*** DATA EXCERPTS Section Begins ***
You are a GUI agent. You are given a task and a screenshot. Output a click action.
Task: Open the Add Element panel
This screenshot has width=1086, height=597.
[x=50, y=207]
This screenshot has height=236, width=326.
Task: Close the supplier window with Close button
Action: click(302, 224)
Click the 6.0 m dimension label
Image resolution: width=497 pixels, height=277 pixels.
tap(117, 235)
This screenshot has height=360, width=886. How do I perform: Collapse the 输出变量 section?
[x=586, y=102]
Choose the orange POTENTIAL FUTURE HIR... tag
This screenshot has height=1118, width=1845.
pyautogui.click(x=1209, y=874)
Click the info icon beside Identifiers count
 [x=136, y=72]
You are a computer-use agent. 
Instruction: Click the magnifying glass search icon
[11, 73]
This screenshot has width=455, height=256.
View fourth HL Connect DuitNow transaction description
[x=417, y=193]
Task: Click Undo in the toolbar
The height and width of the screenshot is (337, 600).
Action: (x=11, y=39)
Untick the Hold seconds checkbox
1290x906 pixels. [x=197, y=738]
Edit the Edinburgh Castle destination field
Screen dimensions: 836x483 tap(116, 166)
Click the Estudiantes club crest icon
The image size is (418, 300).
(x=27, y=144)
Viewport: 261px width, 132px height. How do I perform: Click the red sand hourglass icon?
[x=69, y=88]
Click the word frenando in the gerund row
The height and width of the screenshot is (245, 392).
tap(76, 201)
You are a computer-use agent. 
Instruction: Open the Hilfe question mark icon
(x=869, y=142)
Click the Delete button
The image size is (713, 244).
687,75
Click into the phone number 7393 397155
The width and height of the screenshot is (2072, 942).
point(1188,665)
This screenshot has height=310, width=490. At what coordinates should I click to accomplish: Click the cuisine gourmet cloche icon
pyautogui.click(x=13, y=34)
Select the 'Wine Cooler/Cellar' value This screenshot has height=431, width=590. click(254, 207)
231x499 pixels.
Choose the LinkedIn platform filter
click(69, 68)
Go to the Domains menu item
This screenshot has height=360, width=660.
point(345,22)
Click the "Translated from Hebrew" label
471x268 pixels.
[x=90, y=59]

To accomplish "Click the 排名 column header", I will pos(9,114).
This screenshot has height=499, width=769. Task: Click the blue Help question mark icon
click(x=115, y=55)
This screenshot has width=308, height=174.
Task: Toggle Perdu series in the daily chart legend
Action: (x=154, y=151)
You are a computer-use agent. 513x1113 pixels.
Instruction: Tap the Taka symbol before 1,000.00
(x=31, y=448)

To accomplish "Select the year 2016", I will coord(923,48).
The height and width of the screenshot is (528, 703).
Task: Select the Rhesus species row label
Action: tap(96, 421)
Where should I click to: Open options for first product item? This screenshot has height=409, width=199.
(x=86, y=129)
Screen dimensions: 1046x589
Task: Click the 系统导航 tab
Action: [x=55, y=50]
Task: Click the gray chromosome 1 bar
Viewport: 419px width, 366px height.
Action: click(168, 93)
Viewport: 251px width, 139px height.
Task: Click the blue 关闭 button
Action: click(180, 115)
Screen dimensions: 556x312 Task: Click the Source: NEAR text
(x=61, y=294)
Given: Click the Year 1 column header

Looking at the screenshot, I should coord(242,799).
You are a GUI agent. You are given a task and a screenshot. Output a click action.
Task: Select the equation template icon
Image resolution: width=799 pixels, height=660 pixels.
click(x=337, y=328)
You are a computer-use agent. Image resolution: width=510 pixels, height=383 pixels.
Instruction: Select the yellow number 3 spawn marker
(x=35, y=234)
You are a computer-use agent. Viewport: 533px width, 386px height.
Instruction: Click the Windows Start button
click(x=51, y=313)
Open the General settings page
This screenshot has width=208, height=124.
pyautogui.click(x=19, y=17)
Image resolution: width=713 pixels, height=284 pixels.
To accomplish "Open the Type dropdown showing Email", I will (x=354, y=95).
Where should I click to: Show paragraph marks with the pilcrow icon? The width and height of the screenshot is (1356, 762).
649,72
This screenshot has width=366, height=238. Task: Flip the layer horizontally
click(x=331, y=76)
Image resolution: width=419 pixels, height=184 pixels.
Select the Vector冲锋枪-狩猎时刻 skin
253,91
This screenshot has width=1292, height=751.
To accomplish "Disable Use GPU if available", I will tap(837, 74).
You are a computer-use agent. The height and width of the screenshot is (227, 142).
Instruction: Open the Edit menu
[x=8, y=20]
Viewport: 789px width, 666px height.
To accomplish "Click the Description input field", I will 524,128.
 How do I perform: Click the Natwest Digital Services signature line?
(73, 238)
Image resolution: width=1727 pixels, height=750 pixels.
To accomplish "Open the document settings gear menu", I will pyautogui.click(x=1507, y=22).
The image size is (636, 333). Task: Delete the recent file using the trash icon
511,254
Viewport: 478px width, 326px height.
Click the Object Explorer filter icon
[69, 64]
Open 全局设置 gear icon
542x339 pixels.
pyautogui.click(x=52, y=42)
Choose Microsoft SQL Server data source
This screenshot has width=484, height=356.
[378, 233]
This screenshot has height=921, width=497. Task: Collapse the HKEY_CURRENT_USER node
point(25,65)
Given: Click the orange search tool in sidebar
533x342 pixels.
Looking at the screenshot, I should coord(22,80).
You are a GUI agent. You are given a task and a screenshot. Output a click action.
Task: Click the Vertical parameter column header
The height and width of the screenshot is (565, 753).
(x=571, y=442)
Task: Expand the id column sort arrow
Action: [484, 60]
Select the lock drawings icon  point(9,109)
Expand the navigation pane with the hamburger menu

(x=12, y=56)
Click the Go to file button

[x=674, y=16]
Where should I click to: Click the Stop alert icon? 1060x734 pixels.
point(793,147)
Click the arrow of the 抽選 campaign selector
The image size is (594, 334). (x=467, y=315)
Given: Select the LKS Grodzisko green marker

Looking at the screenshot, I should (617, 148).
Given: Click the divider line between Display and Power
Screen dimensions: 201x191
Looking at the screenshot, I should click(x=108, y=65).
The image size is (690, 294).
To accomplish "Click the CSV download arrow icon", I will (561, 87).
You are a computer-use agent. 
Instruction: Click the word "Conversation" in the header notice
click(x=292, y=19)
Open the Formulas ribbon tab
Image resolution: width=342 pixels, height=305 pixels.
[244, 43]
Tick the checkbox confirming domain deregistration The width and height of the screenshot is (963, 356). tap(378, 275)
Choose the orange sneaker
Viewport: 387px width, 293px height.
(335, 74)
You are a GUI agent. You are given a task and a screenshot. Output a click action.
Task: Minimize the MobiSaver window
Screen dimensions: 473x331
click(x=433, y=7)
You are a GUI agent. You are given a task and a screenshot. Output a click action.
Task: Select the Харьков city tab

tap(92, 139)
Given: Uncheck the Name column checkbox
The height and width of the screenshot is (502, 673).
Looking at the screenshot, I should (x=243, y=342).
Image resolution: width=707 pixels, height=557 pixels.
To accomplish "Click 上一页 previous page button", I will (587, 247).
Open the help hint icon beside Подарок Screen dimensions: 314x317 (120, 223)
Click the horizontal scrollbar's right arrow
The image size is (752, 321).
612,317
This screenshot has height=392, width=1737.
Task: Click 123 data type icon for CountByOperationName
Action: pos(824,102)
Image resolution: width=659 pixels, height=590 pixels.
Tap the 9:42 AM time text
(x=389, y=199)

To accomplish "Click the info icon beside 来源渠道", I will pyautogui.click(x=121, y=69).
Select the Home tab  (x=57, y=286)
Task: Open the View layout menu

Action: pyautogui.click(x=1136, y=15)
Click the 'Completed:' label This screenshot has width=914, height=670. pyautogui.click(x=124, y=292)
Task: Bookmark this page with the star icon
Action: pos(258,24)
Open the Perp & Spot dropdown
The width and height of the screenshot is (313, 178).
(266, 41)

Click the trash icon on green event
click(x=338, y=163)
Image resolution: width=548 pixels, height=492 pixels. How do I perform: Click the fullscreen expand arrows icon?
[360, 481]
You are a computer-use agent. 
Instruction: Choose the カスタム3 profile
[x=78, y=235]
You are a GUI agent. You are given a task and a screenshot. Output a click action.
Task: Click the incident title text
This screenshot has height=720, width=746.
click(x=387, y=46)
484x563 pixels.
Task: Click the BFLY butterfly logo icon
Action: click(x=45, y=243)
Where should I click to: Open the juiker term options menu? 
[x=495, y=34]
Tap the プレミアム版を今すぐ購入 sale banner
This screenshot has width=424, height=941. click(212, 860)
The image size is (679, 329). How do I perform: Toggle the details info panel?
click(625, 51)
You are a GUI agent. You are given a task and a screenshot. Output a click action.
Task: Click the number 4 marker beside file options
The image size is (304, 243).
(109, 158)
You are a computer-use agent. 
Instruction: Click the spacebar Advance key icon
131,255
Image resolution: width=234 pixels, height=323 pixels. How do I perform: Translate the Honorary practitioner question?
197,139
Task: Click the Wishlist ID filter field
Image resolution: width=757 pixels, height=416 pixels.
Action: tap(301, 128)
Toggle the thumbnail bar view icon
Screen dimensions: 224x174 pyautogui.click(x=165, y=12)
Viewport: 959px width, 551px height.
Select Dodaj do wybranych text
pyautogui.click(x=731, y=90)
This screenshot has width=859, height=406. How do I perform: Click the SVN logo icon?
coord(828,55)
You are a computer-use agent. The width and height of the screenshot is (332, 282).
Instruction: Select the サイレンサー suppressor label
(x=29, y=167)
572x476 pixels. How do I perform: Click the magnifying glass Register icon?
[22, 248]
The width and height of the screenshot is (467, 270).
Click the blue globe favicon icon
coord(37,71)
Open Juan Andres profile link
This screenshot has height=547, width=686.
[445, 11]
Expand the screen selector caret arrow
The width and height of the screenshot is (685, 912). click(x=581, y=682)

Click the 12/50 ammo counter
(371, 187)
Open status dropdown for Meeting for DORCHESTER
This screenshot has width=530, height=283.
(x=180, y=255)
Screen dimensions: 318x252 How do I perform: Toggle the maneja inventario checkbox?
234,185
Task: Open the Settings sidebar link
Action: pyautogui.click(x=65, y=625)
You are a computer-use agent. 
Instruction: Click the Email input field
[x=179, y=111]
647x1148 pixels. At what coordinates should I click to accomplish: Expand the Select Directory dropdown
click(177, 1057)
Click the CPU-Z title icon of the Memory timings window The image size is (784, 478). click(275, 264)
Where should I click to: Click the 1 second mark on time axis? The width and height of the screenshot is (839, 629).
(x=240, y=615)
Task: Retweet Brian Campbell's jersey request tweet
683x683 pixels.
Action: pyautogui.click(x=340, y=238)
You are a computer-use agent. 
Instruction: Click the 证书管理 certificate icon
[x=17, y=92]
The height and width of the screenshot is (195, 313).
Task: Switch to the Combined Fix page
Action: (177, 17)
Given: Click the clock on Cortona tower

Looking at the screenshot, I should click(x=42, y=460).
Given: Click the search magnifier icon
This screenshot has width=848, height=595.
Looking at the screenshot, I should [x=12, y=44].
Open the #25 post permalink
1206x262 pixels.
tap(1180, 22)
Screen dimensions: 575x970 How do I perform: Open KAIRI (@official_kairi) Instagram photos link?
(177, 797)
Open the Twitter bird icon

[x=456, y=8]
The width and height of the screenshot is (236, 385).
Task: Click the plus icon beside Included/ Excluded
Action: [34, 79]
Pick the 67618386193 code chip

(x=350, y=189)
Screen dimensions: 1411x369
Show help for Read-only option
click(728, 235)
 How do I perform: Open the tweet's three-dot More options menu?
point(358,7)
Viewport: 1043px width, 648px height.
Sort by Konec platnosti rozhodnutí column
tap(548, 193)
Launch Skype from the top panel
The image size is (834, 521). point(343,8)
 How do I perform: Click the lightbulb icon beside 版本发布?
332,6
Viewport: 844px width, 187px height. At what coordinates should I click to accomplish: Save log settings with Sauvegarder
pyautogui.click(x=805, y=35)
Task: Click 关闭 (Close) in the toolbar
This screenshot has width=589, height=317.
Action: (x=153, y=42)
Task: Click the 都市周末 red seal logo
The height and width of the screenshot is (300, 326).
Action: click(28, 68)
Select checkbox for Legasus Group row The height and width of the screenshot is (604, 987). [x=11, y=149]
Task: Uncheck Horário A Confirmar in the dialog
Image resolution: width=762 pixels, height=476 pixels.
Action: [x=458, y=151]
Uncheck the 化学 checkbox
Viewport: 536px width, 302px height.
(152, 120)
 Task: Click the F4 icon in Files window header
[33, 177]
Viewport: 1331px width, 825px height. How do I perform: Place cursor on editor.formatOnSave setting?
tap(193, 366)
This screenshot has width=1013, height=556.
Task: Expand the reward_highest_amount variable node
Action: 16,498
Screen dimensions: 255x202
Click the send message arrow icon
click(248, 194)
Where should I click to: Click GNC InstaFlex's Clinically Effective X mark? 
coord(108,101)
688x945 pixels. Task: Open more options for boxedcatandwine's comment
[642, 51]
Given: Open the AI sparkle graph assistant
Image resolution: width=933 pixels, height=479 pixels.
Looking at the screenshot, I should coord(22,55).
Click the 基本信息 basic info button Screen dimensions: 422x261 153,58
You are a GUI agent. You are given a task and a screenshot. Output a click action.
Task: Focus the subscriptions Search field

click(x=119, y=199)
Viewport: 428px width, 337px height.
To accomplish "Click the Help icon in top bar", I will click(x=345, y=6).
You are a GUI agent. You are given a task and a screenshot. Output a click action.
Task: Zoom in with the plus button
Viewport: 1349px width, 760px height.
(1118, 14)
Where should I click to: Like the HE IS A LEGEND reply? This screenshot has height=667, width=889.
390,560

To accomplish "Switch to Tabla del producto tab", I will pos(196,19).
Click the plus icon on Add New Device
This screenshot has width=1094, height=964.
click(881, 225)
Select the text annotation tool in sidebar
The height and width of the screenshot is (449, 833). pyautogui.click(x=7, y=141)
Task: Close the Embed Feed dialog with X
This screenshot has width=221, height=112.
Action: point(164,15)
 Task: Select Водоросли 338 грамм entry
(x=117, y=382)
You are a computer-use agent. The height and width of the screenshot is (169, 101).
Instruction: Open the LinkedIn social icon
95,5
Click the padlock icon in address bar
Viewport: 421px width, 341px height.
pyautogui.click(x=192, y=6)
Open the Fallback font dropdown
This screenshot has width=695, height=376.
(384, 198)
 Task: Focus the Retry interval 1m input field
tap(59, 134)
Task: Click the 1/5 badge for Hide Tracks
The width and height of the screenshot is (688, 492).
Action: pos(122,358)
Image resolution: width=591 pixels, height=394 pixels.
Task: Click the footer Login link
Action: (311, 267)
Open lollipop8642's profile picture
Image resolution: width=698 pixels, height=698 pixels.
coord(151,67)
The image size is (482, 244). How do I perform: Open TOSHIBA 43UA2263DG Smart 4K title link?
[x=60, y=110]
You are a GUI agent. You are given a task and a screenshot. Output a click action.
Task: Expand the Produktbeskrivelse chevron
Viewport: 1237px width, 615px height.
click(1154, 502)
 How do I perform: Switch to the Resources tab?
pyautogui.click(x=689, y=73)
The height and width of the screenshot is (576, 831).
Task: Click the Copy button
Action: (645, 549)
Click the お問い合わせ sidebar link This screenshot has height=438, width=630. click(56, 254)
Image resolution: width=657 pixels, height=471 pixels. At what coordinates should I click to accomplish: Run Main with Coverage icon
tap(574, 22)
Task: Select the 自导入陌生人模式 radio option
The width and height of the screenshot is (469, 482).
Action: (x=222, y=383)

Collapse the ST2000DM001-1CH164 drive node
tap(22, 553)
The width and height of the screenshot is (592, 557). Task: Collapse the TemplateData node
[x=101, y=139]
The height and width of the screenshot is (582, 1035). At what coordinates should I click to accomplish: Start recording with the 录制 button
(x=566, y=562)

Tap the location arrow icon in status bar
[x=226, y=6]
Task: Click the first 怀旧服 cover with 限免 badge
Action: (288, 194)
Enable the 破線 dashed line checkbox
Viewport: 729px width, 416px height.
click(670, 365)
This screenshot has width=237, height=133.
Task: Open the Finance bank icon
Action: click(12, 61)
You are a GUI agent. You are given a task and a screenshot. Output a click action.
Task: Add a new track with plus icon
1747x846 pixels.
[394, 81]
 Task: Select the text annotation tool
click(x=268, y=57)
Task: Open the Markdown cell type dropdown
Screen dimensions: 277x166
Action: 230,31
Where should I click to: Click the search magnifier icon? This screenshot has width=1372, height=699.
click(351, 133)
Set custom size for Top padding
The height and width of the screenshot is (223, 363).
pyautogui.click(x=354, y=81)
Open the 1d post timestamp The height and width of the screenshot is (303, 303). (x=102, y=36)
*** DATA EXCERPTS Section Ends ***
WHAT THE TASK ASKS » Which lines of the records above hold the word "dialog"? Copy each one out.

ANSWER TO THIS PROBLEM »
Task: Uncheck Horário A Confirmar in the dialog
Task: Close the Embed Feed dialog with X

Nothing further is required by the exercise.